One likely impact of climate change will be the opening of regular shipping routes through the Arctic, including the long-sought and never-discovered Northwest Passage linking the Atlantic and Pacific oceans. The initial phase of such new sea routes will require intense tracking of the ships navigating them. The silver lining is that these new waterways will drastically cut travel distances between parts of Europe, Asia, and North America in ways that will conserve significant fuel and save time.
Not making the climate change problem worse
Along with dealing with new realities, efforts must continue to reduce the accumulation of greenhouse gasses in the atmosphere.
The most direct way to do this is to help ensure that ports and shipping vessels operate as efficiently as possible, a pattern of behavior now dubbed Green Shipping. It’s by creating positive outcomes on the margins in numerous areas that individual steps will, in the aggregate, help reduce the rate of climate change.

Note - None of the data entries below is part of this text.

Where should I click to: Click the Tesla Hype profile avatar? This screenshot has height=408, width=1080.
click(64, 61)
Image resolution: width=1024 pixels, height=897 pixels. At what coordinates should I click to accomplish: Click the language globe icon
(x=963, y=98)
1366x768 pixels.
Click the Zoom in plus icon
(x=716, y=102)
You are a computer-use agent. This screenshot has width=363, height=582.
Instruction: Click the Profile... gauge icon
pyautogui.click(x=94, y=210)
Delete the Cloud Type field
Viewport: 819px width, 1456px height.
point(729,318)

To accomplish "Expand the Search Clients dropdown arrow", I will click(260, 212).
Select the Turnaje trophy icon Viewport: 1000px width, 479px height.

On the other side of the coin, preserving natural areas like marine protected areas can reduce the impact of emissions. Any entity that absorbs more carbon from the atmosphere than it emits is known as a carbon sink. Oceans are a carbon sink as a whole, and the kind of coastal habitat often found near ports especially so. With Real-time AIS, the exact location of vessels can be tracked and monitored, helping to reduce accidents and pollution that can harm ecosystems in and around protected areas. The overall goal is to protect the environment moving forward by using the best tools available.
There’s no getting around the fact that we’re facing a changing environment. The best we can do collectively is to use the tools we have in adapting to new circumstances and diminishing damage moving forward.
Making wise, data-driven, and scientifically sound decisions is the only viable course. It will depend on collecting granular data on a global scale to build an information matrix that can be plugged into computer-aided analysis, machine learning, and artificial intelligence solutions. Such processes will bring a myriad of practical and theoretical methodologies that can alleviate the climate change impacts that cannot be avoided while concurrently dialing back dire risks that are now in the realm of the possible.
Every scrap of data has the potential to move us forward.